## Exercise brief
Write out the items from the one containing "Describe the element at coordinates (1463, 991)" through the one containing "Show typing notifications", swapping "particular element" for "specific element" and keeping the rest the same.

═══ Material to process ═══

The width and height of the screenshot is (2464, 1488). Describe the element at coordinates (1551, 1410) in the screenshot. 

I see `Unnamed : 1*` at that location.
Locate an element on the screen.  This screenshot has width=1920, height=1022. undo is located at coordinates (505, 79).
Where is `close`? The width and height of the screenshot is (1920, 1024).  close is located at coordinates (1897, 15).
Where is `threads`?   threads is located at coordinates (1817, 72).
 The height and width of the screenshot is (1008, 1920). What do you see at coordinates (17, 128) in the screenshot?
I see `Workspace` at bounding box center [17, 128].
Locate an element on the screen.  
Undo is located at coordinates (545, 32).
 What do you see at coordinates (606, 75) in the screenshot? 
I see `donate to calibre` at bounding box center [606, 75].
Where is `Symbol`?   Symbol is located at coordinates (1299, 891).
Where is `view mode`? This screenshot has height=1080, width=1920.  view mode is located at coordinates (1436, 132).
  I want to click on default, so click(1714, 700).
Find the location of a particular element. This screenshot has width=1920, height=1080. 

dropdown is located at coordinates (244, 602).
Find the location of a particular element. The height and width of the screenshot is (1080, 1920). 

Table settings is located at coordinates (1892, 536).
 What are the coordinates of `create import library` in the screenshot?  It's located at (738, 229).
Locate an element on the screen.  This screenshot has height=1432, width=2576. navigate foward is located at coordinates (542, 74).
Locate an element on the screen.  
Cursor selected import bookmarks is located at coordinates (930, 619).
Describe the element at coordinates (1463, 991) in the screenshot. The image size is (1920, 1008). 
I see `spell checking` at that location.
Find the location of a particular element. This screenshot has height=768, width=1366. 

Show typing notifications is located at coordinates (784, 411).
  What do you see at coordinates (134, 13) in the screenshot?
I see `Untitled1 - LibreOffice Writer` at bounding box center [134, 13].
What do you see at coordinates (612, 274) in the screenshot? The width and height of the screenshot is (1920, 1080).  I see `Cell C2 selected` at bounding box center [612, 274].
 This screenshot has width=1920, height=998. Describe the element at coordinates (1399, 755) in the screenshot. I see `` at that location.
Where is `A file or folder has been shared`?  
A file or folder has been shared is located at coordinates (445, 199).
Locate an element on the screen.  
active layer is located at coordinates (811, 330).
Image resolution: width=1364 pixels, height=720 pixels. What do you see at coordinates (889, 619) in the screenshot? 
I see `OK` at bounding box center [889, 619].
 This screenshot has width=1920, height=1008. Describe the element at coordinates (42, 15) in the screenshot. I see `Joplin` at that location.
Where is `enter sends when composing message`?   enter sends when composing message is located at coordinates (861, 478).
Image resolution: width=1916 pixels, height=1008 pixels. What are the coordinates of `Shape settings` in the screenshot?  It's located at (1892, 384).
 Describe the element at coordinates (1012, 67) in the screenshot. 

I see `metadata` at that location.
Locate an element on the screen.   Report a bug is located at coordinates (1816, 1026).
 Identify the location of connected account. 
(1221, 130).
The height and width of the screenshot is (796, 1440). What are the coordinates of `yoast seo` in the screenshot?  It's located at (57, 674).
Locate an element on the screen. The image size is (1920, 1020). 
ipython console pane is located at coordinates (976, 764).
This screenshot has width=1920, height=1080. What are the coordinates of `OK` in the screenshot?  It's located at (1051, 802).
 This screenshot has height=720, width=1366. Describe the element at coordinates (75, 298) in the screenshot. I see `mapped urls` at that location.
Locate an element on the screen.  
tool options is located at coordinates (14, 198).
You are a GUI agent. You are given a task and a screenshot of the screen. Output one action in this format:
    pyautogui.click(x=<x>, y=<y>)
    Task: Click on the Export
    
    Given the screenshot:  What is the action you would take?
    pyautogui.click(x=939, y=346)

═══

## Result of the task
Describe the element at coordinates (1463, 991) in the screenshot. The image size is (1920, 1008). 
I see `spell checking` at that location.
Find the location of a specific element. This screenshot has height=768, width=1366. 

Show typing notifications is located at coordinates (784, 411).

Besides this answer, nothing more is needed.